# Problem to work on
Return, word for word, the stretch of the DeepEval tutorials page below from "Start Here: Install" through "agent using DeepEval.".

# Text passage
◇ ◇ ◇ ◇ ◇ ◇ ◇
Introduction

DeepEval is a powerful open-source LLM evaluation framework. In these tutorials we'll show you how you can use DeepEval to improve your LLM application one step at a time. These tutorials walk you through the process of evaluating and testing your LLM applications — from initial development to post-production.

Below is a curated set of tutorials — each focused on real-world tasks, metrics, and best practices for reliable LLM evaluation. Start with the basics, or jump straight to your use case.

Tutorials

Start Here: Install & Run Your First Evaluation

Not sure where to begin? Click here to get started and run your first evaluation with DeepEval

Meeting Summarizer

Learn how to develop and evaluate a summarization agent using DeepEval.

RAG QA Agent

Evaluate your RAG pipeline for accuracy, relevance, and completeness.

Medical Chatbot

Test a healthcare-focused LLM chatbot for hallucinations and safety.

What You'll Learn

DeepEval tutorials cover the best practices for evaluating LLM applications across both development and production.
◇ ◇ ◇ ◇ ◇ ◇ ◇
# Provided material
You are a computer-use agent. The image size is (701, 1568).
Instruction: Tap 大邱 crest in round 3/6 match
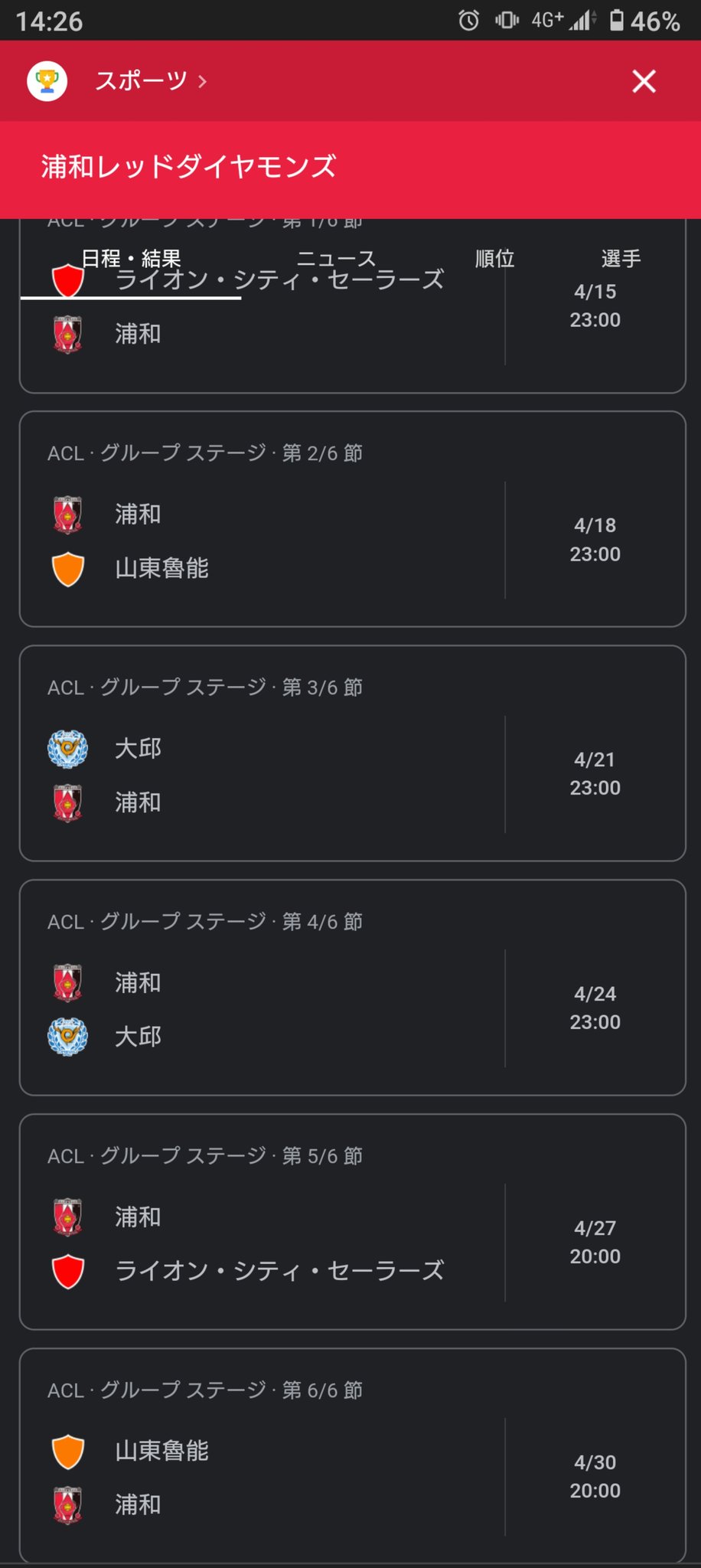[68, 749]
◇ ◇ ◇ ◇ ◇ ◇ ◇
# Output for this exercise
Start Here: Install & Run Your First Evaluation

Not sure where to begin? Click here to get started and run your first evaluation with DeepEval

Meeting Summarizer

Learn how to develop and evaluate a summarization agent using DeepEval.